More than 500 arrests.
Watts riots, 1965
Thousands of Black people moved to Los Angeles during World War II, often to work in aerospace and other manufacturing jobs. But when the war ended, unemployment — particularly in the Black community — exploded. By the mid-1960s, race relations in the area were strained, as they were in the rest of the nation. A state-mandated investigation after the riots found that the conflict was driven, in part, by long-standing grievances in Watts about high unemployment rates, substandard housing and inadequate schools.
Here’s how it unfolded:
A routine arrest
1. On the night of Aug. 11, near Watts, a White police officer was flagged down by a Black man who told him a man in a white Buick was driving recklessly. Officer Lee W. Minikus pulled over Marquette Frye, a young Black man, on suspicion of driving while intoxicated. Frye failed several sobriety tests and was taken into custody. But as Frye’s mother, Rena, and his brother, Ronald, arrived at the scene, so did a crowd of onlookers that grew to about 300 people.
Backup officers arrived and Marquette, Ronald and Rena all were arrested, along with an onlooker who allegedly spit on the officers.
Soon, riots spread in the commercial section of Watts, followed by widespread looting.
2. On Aug. 12, community members and police met at Athens Park, prompting leaders and a member of the Frye family to issue a public request for peace. But that request went unheeded and rioting continued, prompting state leaders to call for 14,000 California National Guard troops to go to South Los Angeles to work with police.
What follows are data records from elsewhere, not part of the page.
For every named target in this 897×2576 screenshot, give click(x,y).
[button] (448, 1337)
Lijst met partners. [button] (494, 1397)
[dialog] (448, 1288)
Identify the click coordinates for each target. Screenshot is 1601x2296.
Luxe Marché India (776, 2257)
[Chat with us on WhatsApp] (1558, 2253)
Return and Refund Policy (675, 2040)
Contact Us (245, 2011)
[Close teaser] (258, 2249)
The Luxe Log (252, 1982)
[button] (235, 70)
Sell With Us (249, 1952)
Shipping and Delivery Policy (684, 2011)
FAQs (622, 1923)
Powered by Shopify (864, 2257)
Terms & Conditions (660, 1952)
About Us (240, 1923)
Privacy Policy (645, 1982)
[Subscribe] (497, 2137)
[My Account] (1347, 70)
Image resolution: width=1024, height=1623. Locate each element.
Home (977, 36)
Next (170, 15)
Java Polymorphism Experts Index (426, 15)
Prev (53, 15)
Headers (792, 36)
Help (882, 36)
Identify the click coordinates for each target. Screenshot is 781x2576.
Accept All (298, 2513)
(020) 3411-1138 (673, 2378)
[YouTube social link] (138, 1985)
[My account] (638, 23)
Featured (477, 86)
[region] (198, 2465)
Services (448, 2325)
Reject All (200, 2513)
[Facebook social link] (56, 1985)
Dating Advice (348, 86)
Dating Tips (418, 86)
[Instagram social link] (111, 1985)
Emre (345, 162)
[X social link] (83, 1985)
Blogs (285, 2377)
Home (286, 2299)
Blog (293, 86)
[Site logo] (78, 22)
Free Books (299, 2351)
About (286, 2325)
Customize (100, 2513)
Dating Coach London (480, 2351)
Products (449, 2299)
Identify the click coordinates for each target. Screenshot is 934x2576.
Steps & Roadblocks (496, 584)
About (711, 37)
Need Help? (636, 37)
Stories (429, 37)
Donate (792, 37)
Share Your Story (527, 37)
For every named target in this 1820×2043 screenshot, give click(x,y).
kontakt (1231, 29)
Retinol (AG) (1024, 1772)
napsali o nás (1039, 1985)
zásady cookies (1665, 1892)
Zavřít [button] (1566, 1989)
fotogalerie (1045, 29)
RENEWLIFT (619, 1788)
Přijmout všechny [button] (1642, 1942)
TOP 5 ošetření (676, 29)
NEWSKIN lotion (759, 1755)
3. On Aug. 13, a stretch of 103rd Street in Watts burned to the ground, an area later known to locals as “Charcoal Alley.” Looting and rioting spread from South L.A. to other areas, with Pasadena, Pacoima, Monrovia, Long Beach and Wilmington all seeing some conflict.
Thirty-four people died, about 2,000 others were injured and more than 600 buildings were damaged.
Los Angeles uprising, 1992
On April 29, after a jury acquitted four Los Angeles police officers (three of whom were White) of crimes connected to the widely seen beating of a Black man, Rodney King, rioting broke out in South Los Angeles and quickly spread to other parts of Southern California lasting for six days. Billions of dollars of property was damaged or destroyed. The conditions that led to the violence, including police interaction with minority communities, economic inequality and racial injustice, became part of a national conversation that continues today.
Fifty-three people were killed, about 2,000 others were injured.
George Floyd riots, 2020
Protests began in Minneapolis on May 26, a day after videos surfaced showing the death of an unarmed Black man, George Floyd, under the knee of a White Minneapolis Police Department officer, Derek Chauvin. Within a day, demonstrations were held in dozens of cities across the country. By May 30, Los Angeles and at least 12 other major cities declared curfews. Governors in 24 states and Washington, D.C., had called in the National Guard, with over 17,000 troops activated.
Nationally, at least 19 people died and an estimated 11,000 were arrested. No deaths reported in Los Angeles.